Nevertheless, Evert believes that university administrators and other adults in Ireland probably really do want to protect young people, not just prevent them from hearing about chastity.   

“I think there is a mingling of motives here,” he said.  

“First, I believe that there truly is a sincere desire to protect young people from hatred and bigotry when these young people may be struggling with their sexuality or gender identity.” 

“If they think that I’m going to come in and tell these kids, ‘Hey, you kids are all disordered and you’re having these sexual desires because you were sexually abused,’ then I can understand them wanting to protect kids from that kind of message,” he continued.  

“But that’s not the kind of message that we’re bringing to these young people. Those are ideas that were taken completely out of context, and some of which I didn’t even say. They have me in quotes in their newspapers saying things that have never come out of my mouth.” 

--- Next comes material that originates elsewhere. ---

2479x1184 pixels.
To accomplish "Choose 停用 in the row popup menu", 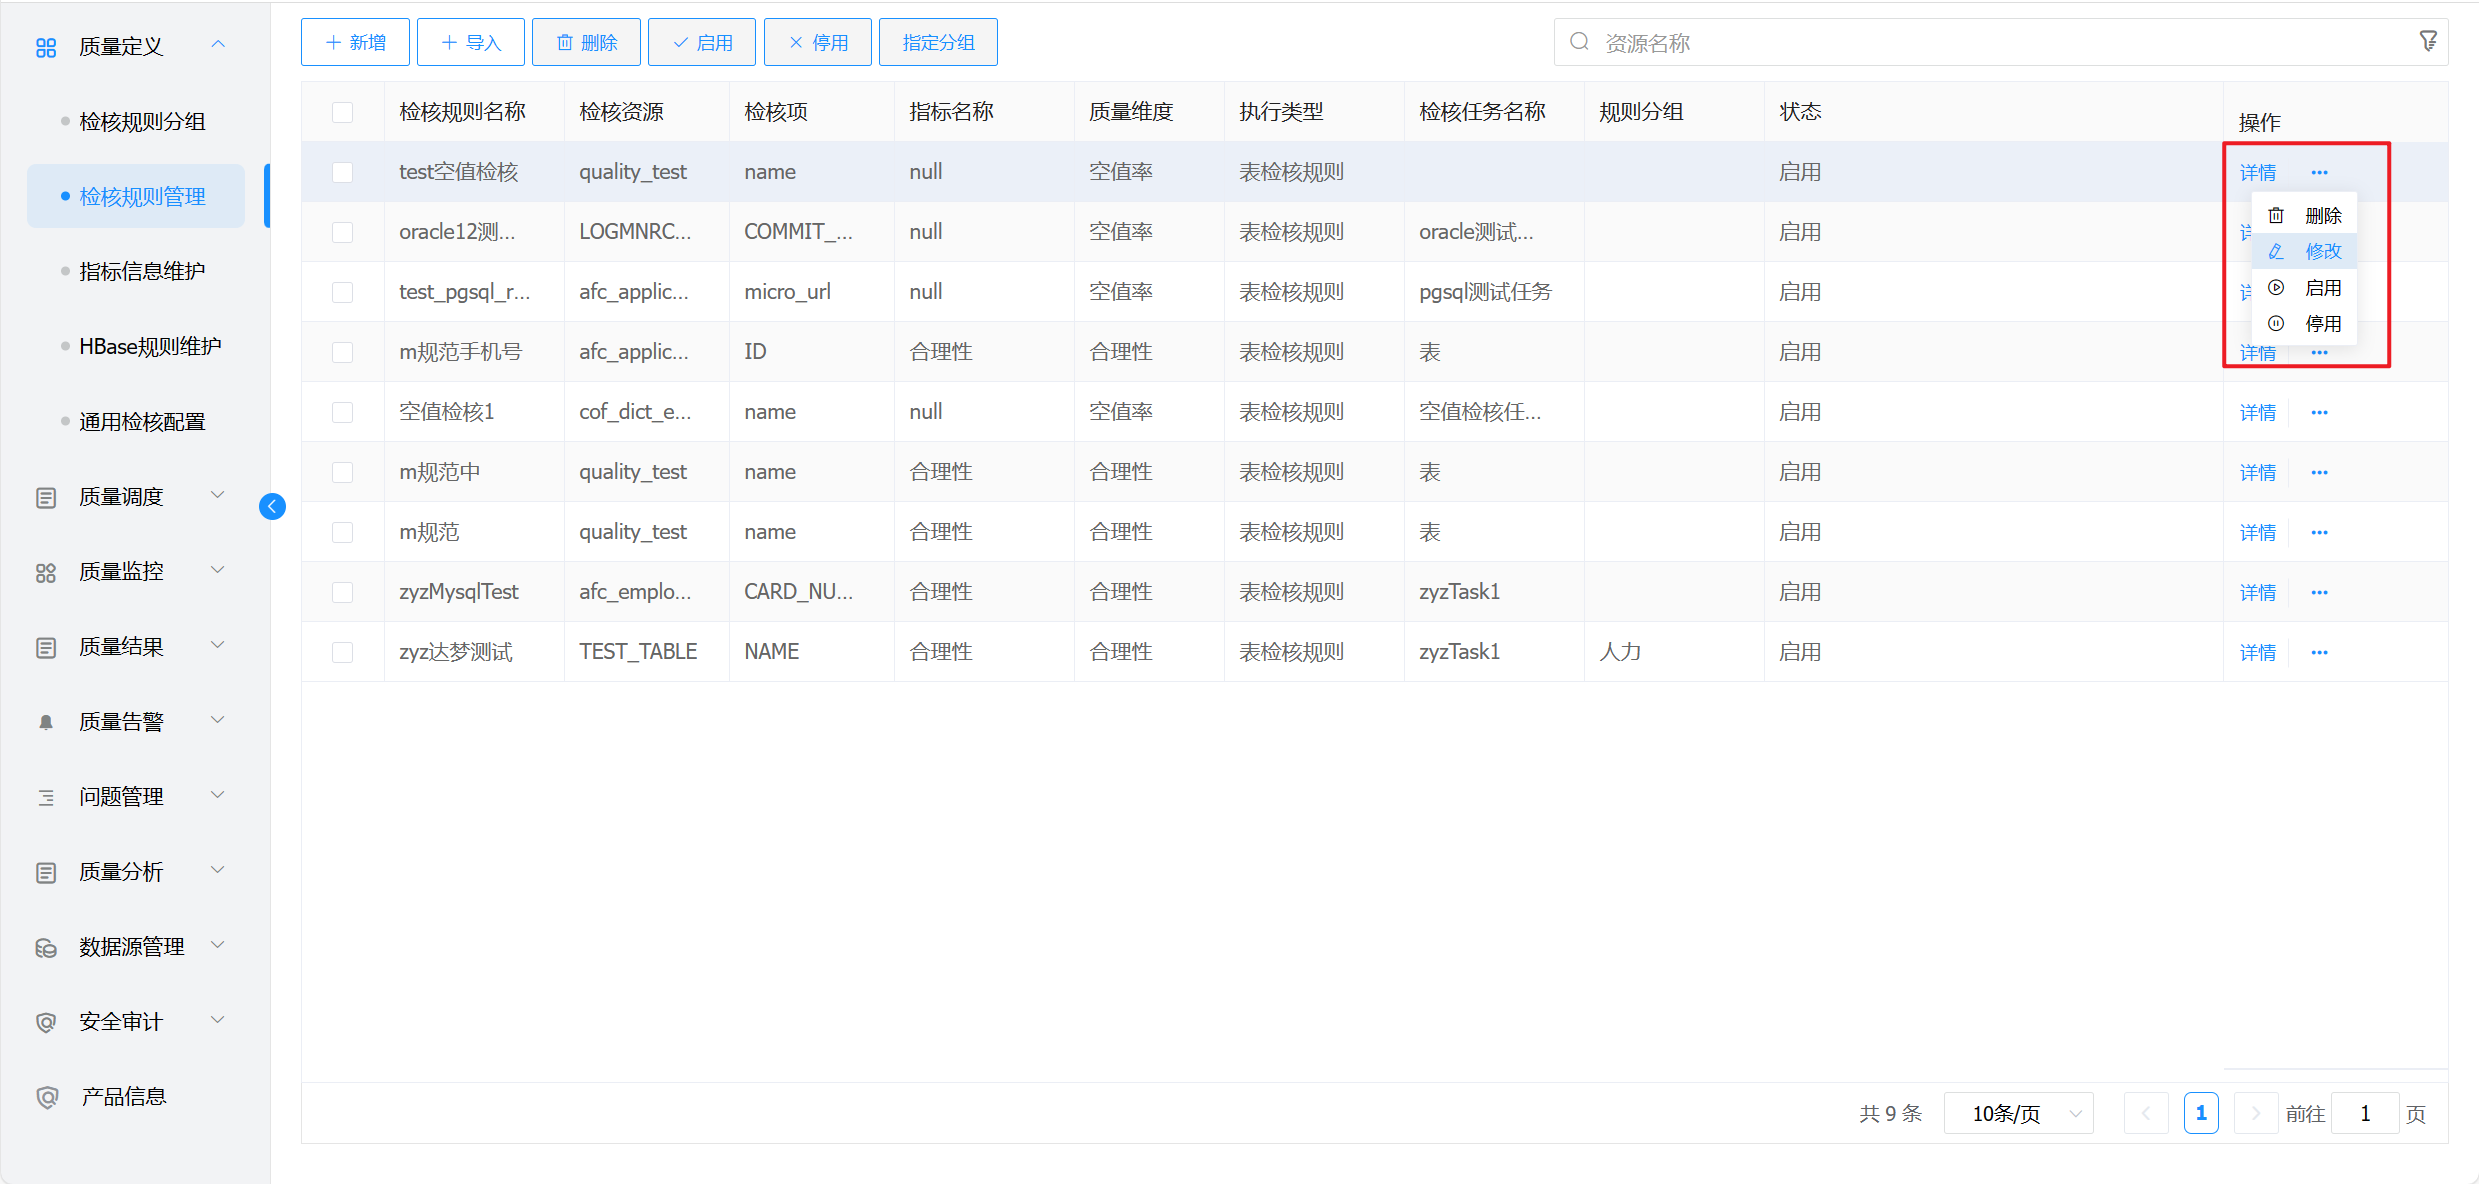I will point(2322,324).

Evert, who will travel to Ireland when his children recover, told LifeSiteNews that he was never planning on giving presentations about gender identity or homosexuality. The presentation he was going to give to Catholic students at University College Dublin, for example, was about ‘How to save your marriage before you meet your spouse’.

“It was Dating 101,” he explained. 

“It was a private retreat for Catholic college students on campus. Exactly how a private retreat to college students to help them practice chastity in their dating relationships would do ‘untold damage’ to the LGBT students on campus, I’m not sure.”

But the outrage of the media against an American Catholic speaking to Irish Catholics about chastity is “an anaphylactic reaction to the message of chastity as a whole,” Evert believes. 

Ireland has undergone enormous social change since 1983, the year in which 66.9% of the predominantly Catholic populace voted to guarantee protection for unborn babies by adding the Eighth Amendment to the Constitution. In May 2018, 66.4% of the population voted to abolish the Eighth Amendment. Abortion, which used to be permitted only when continuing a pregnancy would endanger the mother’s life, is now also allowed on demand for the first trimester. Unborn children with serious health problems may be aborted even later. 

One of the reasons for the Irish change of heart on protecting the right of the unborn to life and other Catholic values may be the loss of trust in Catholic clergy following the sexual abuse crisis.

“The fallout from the [clerical sex abuse] scandal globally has caused countless people to dismiss the credibility of Catholicism,” Evert said.  

“[They say:] ‘Why should we listen to a bunch of clerics tell us how we ought to behave, when they obviously have their own struggles with chastity?’” he continued. 

“I almost see the country as if it’s a 21 year old whose been living at home under a lot of authority, rules and restrictions without a lot of reasons. And they’re now rebelling against the faith of their fathers that they feel has been imposed on them, and they want to set out and discover these things for themselves.” 

Even though he is a layman willing to explain the reasons for the rules, Evert is caught in the backlash. 

“They see me as part as the institution, so to speak, because I’m in alignment with the Church’s teachings on human sexuality,” he explained.  

“They associate what I plan to deliver with what they think they’ve already heard.” 

He thinks what is really causing ‘untold damage’ is hundreds of high school students will be unable to hear “the good news of the virtue of chastity because the media was outraged that anyone would bother to deliver this message to them.” 

But on the other hand, there is that massive spike in his web traffic, thanks to the adults who are so troubled by the word ‘chastity.’

“In the end, I think we’re going to reach hundreds of thousands more people than if they had just let me come and give the talks,” Evert concluded.